Başarılı olmak zorunda mıyız peki ? Ya da daha gerçekçi bir soru; başarı nedir ki ? Sana göre şirketler kurup, icatlar yapmak, sevdiğin hatta dur abartayım aşık olduğun işe gitmek mi ? Genellemelerin en güzeli, en bir tanesi Einstein abimizin formülünde yatar. Tıpkı değişmeyen tek şeyin değişim olması gibi; “Evrende görecelilik esastır”. Senin için başarıya kriter olan şeyler herkesin değerler sistemiyle örtüşmeyebilir. Gerçeğin her açıdan görünen tarafı şudur ki başarı da görecelidir. Farklıdır kişiden kişiye, değerler sisteminden değerler sistemine. Zengin olmak, nefsin arzu ve isteklerine kavuşmak şimdiki dünya düzenin itelediği başarı kriteri mesela. Daha çok çalışarak, daha çok tüketmek. Evler, arabalar almak, paran olmasa da. Öyle ya, olmayan paranla geleceğini satarak krediler kullanmak. Hani şu keferelerin “Consume, obey, die” zincirindeki gibi “Tüket, itaat et, öl” arkadaş. Ölesin ki yeni müşteriler gelsin. Hatta tam olarak yaş-tüketim eğrisinin dibe vurduğu anda filan öl. Öl ki ölüm yakışsın sana. Tıpkı Steve Jobs’un o meşhur konuşmasının son bölümünde ölüme söylediği güzelleme gibi;
“Şimdiye dek hiç kimse ölümden kaçamamıştır. Bunun böyle de olması gerekir, çünkü ölüm hayatın en güzel icatlarından birisi. Hayat’ın değişim ajanı. Yenilere yer açmak için, eskilerden kurtulmanın tek çaresi. Şu an için yeni sizsiniz, ama günün birinde, üstelik pek yakında siz de eskiyecek ve aradan çıkarılacaksınız. Bu kadar acımasız olduğum için üzgünüm, ama gerçek bu.”

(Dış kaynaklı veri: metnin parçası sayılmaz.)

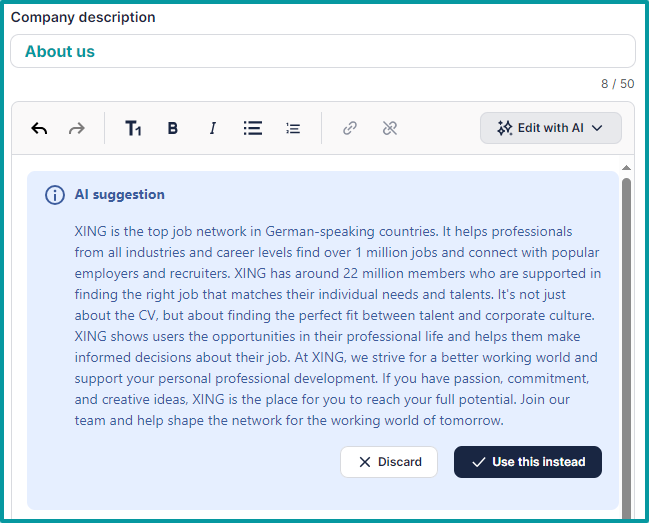Click the sparkle icon on Edit with AI
Screen dimensions: 649x523
(504, 128)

Hiç unutmam 95-96 sezonu Şampiyonlar Ligi finalini, Borussia Dortmund 3 – Juventus 1… Ve bir Juventus’lu taraftarın maçın bitimiyle yüzünü elleri arasına alıp ağlaşıyını. Öylesine dolu dolu bir hüzündür gözlerinden fışkıran, öylesine anlamlıdır ki benim gözümde, o kupayı kaldırmaktan çok daha fazla şey ifade eder. Başarı kupayı kaldırmaksa eğer, ki öyle, ben başarısızlığı seçiyorum. O melankoliyi, biraz arabesk, biraz doğulu bir tavırla da olsa o Juventus’lu taraftarın adam gibi hüznünü seçiyorum. Çirkefleşmeyen, sataşmayan, dingin hüznü. Şampiyonlar Ligi finalinde kaybeden bir Beşiktaş hayal edebiliyorum, ve seviyorum o hayali, o hayali başarısızlığı, ikinciliği. Mevzu tam da burada aslında.

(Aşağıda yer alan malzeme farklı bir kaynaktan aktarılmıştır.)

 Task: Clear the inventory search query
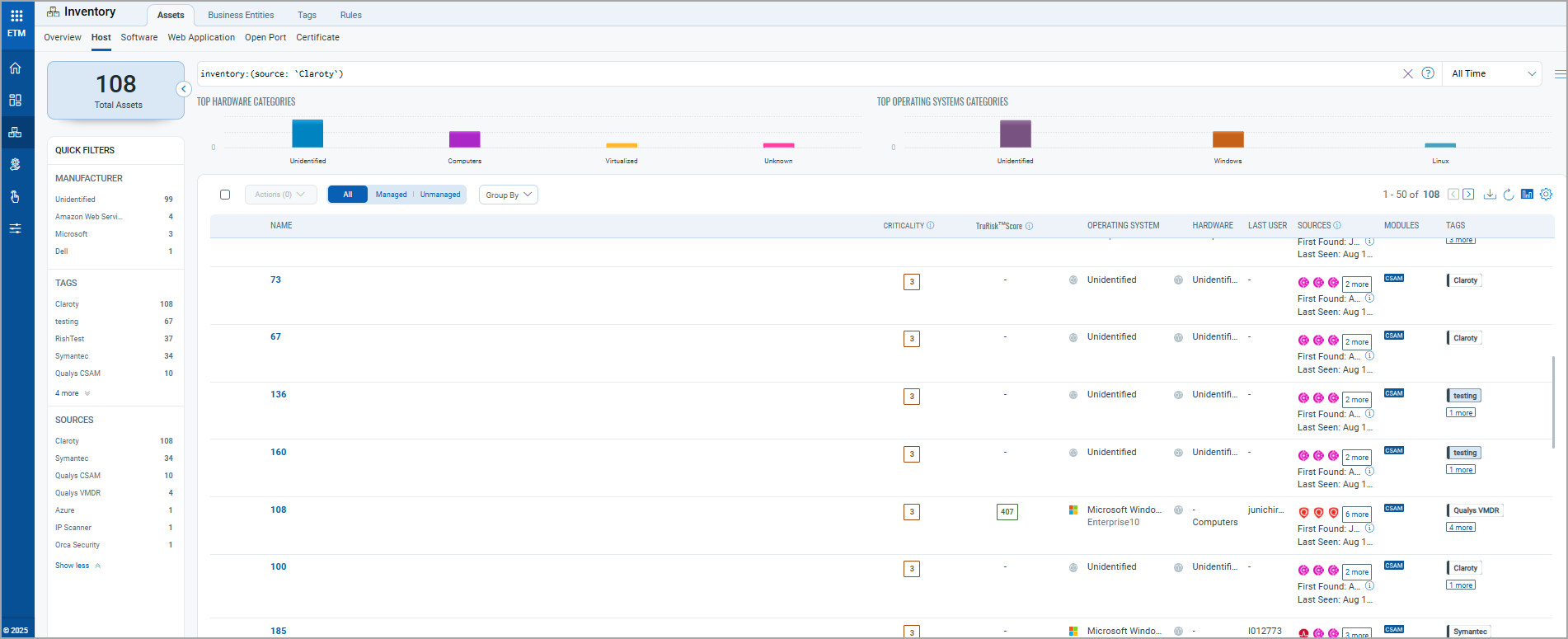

Dünyanın neden giderek daha yaşanılmaz bir yer haline geldiğine verilebilecek cevaplardan birisi de yukarıda sözünü ettiğim başarısızlığa olan toplumsal,ailesel ve bunların da ötesinde bireysel tahammülsüzlük. Sürekli olarak bir şeyleri başarmak zorundayız. Her an bir başarı yakalamak üzereyiz. Her an bir başarılı gözümüzün önünde. Ve her an bir başarısızlığa yakınız. Her an başarısızlığa doğru geri sayım, bir “deadline”. Budur işte bizi daraltan, boğan, üzerimize çullanan. Başarısızlık ihtimalini göze aldığımız an özgürüz gibi geliyor bazen, hayatın böylesi bir şey olduğunu idrak ettiğimiz an.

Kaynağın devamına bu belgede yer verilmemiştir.